→ Exercise
Copy exactly the stretch of lines from the one holding "Task: Select the 5,4K impressions value" through the last line of the data below, inclusive. Leave out pictures.

→ Task material
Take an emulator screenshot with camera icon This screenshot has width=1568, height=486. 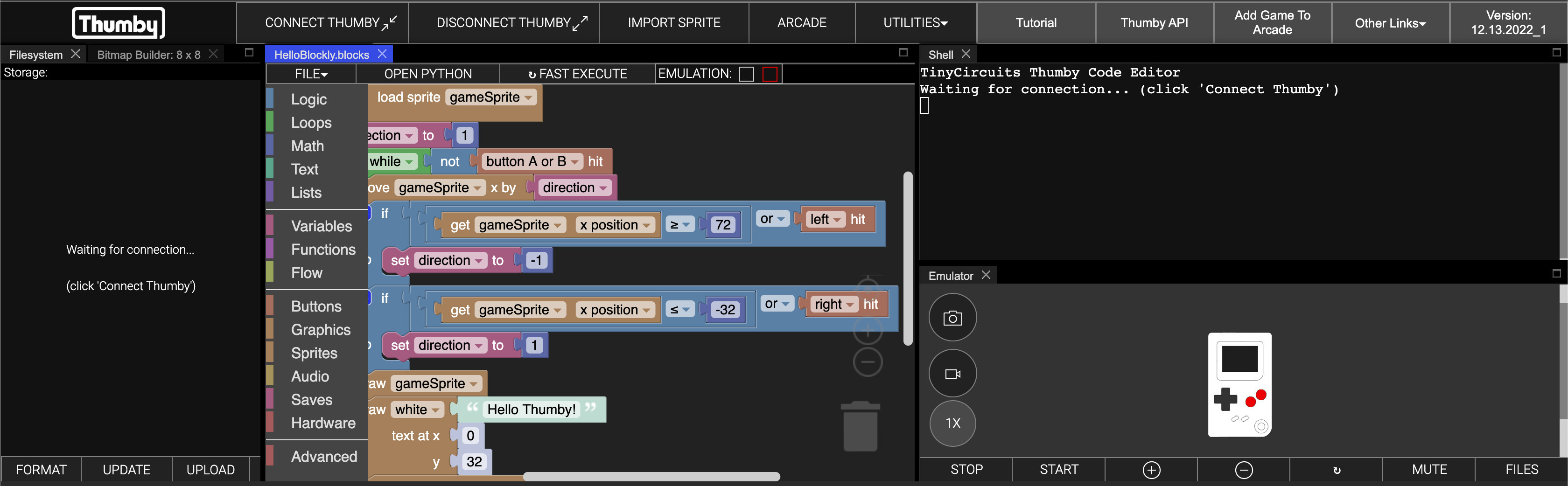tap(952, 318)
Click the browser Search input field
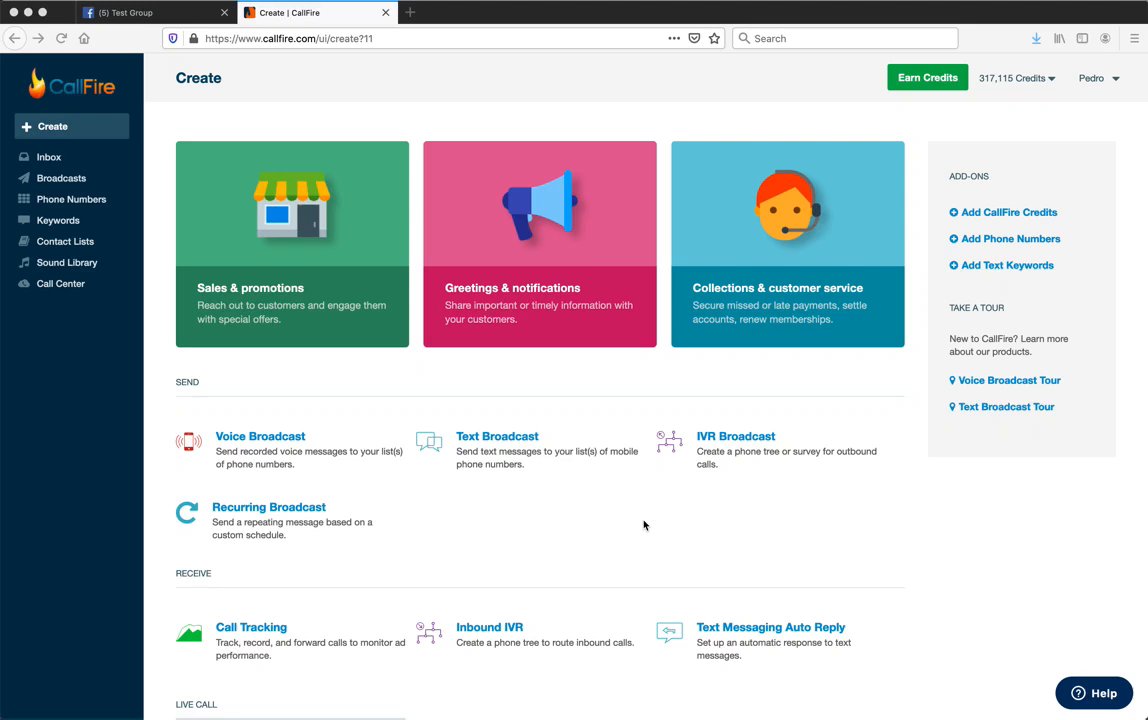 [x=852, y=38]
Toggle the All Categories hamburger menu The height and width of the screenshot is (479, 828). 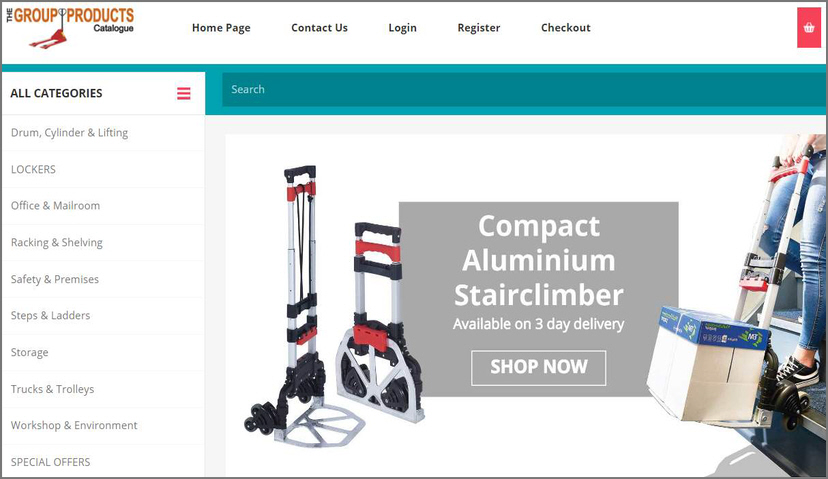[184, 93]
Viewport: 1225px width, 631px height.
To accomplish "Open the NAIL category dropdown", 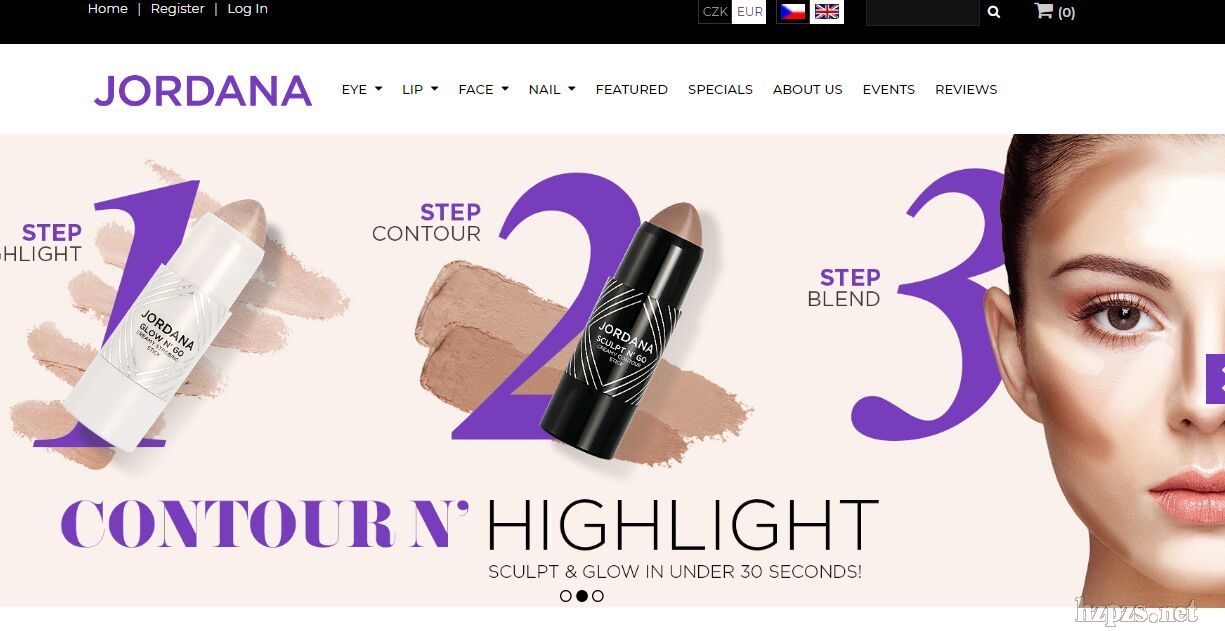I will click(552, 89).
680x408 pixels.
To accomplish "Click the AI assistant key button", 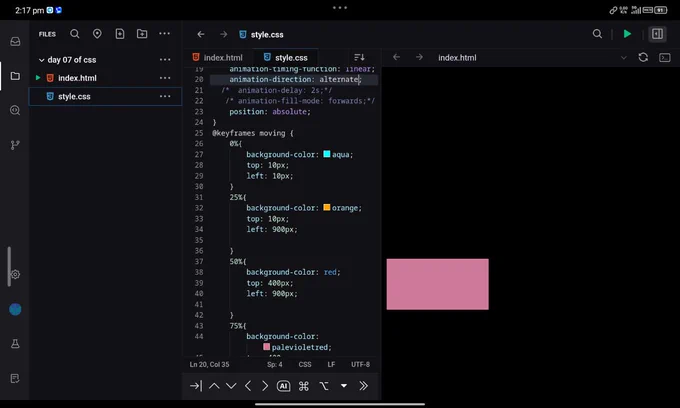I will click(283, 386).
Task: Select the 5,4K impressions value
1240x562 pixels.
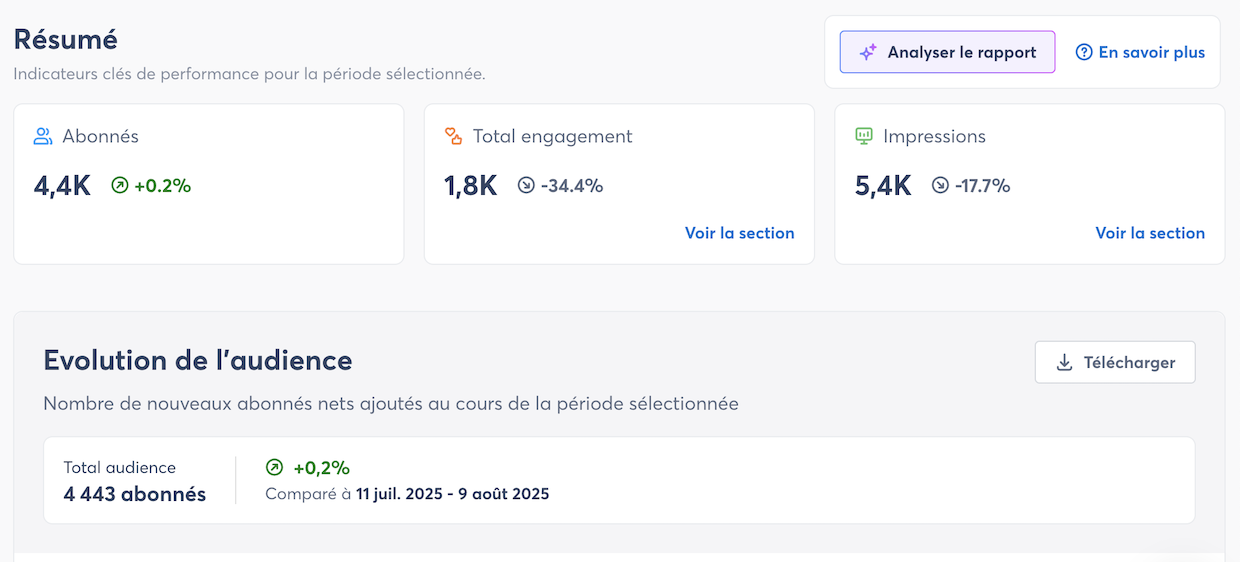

→ Output of the task
Task: Select the 5,4K impressions value
1240x562 pixels.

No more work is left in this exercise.